Wow…what a busy day. My kids aren't in school yet. Oh…6am is to early. OUCH!! I feel for you. You go to bed at 2am? Are you sleeping enough? Getting a mid afternoon nap? Make sure you take care of yourself so you can take care of everybody else. It's a hard job but keep up the good work.

ferk01 2010-01-26 06:09:22 -0600 Report

boo hoo for your husband. Even though my husband has done alot for me for the past three years that I have been severely disabled with a herniated neck and cervical radiculopathy he has had his moments of complaint. They have to realize that you are partners and that means all the time not some of the time. He will get over it.

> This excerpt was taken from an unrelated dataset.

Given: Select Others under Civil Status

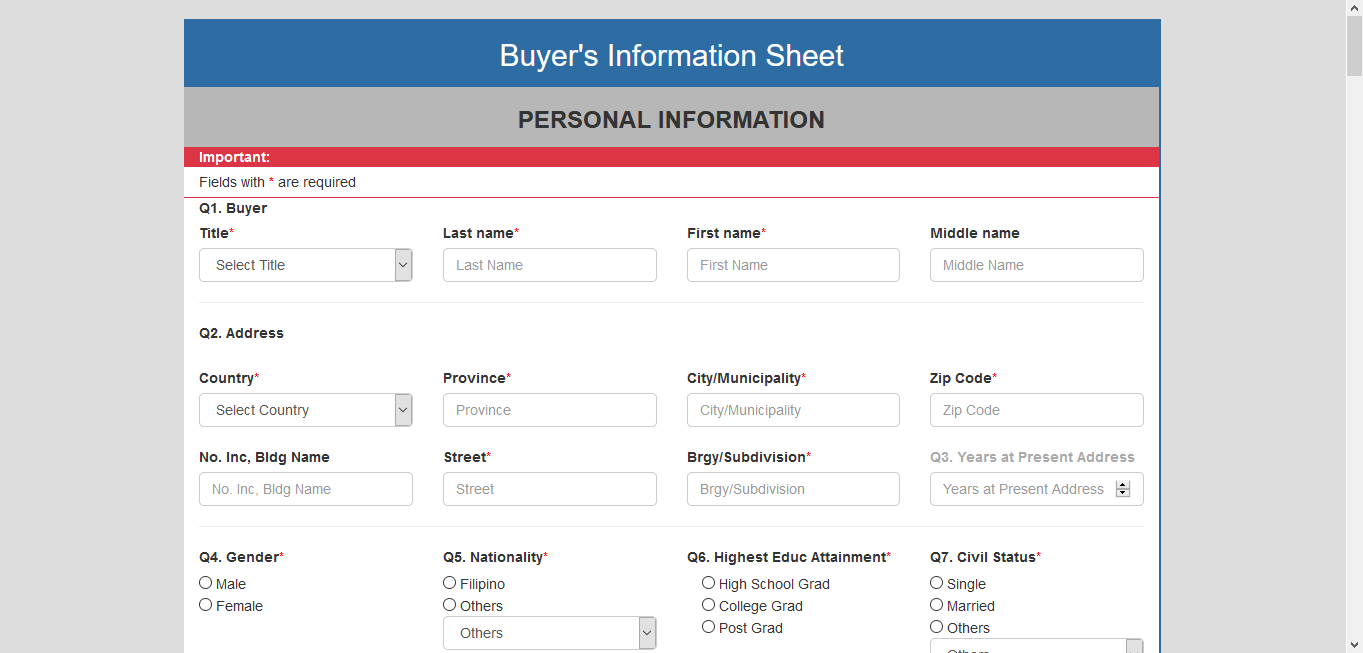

hbkunkel 2010-01-26 05:57:08 -0600 Report

Hi Pat, Sorry to hear that you aren't doing well. Tough bananas on your husband. Let him deal with what you deal with for at least three days and then see what he has to say. Keep taking your problems to the Lord and he will help you frind the strenght to get through this,
Love, Betsie

Hinboyz3 2010-01-26 04:58:23 -0600 Report

Thats right Pat it's not you, stand strong he'll get over it. Cause one thing is for sure he can't walk in your shoes or even try to fill them. God bless and I praying that things do get better for you.